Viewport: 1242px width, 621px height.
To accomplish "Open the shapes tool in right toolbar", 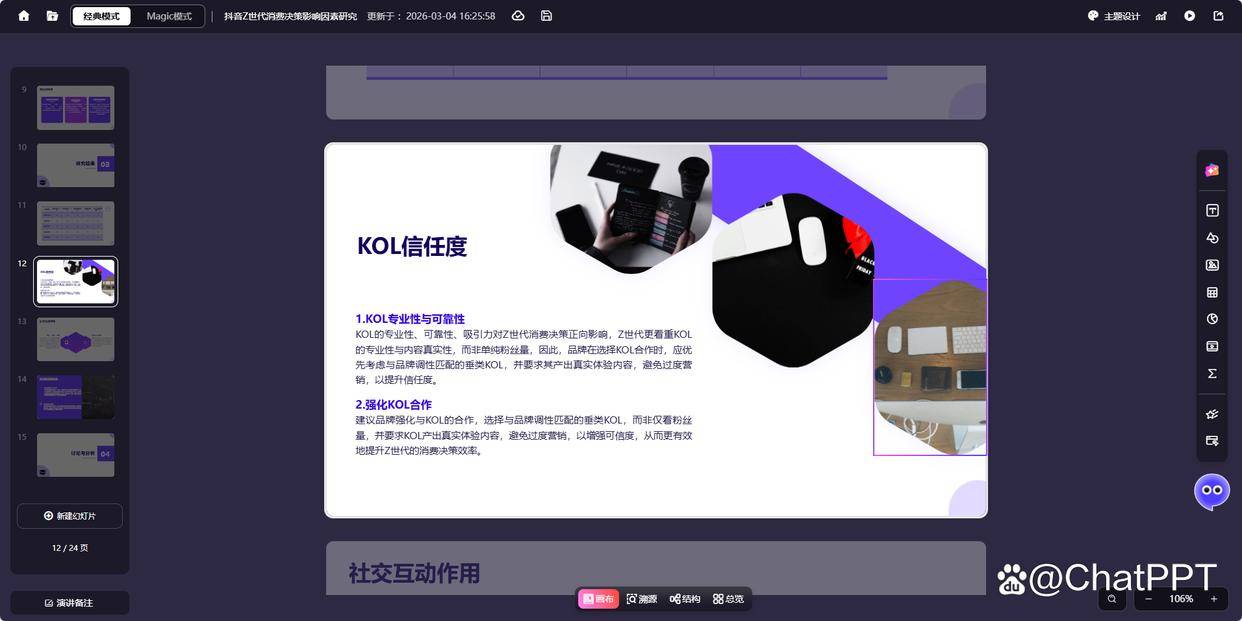I will [x=1212, y=238].
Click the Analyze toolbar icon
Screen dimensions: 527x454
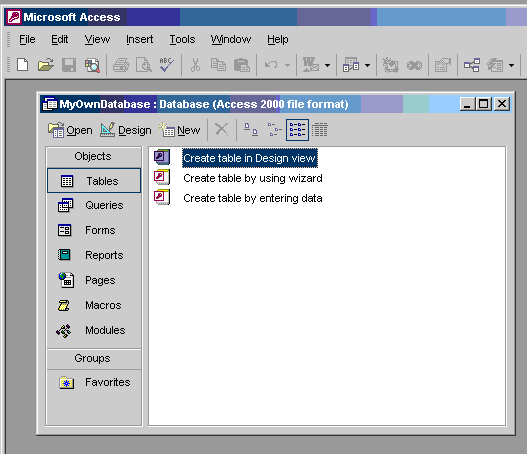[351, 65]
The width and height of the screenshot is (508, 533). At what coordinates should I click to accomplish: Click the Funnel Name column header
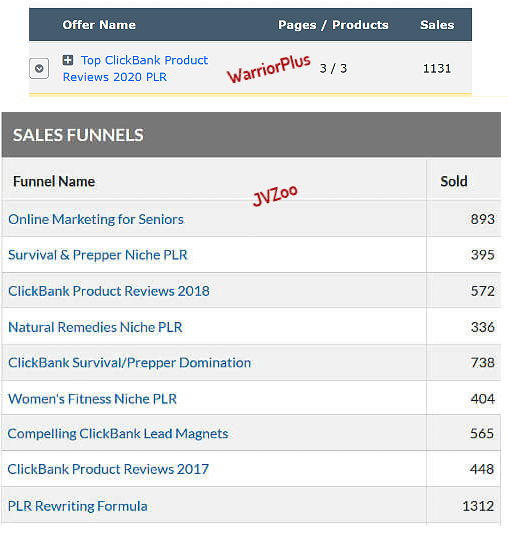[54, 182]
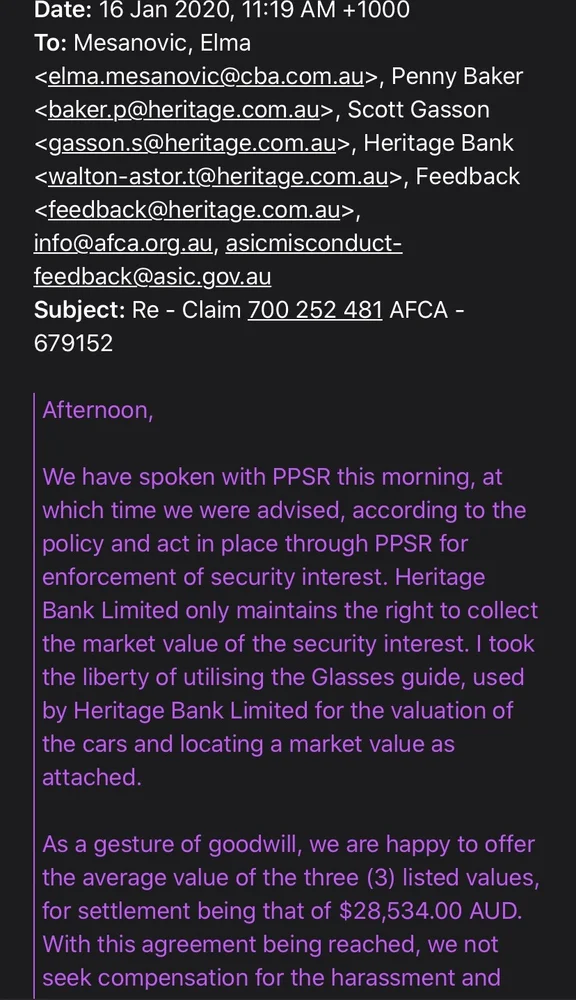Screen dimensions: 576x1000
Task: Open the feedback@heritage.com.au address link
Action: pyautogui.click(x=194, y=210)
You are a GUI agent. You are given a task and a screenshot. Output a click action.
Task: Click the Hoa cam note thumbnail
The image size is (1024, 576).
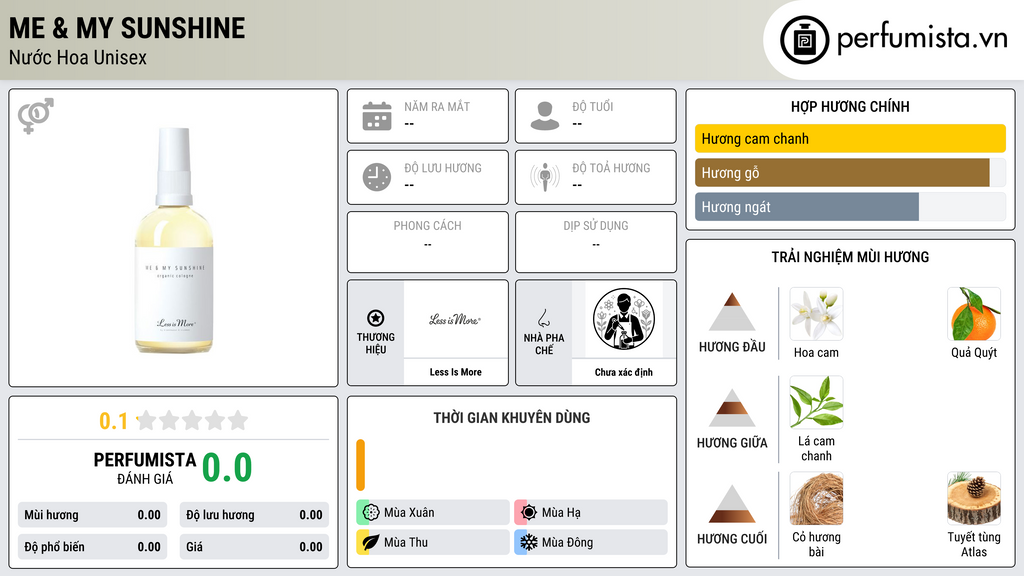816,314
--------------------------------------------------
Problem statement. Hand back exactly the lines from the one with "Task: Click the Hoa cam note thumbnail" through the last line of the data above, both ends included, with every picture left out.

Result for this exercise.
Task: Click the Hoa cam note thumbnail
The image size is (1024, 576).
816,314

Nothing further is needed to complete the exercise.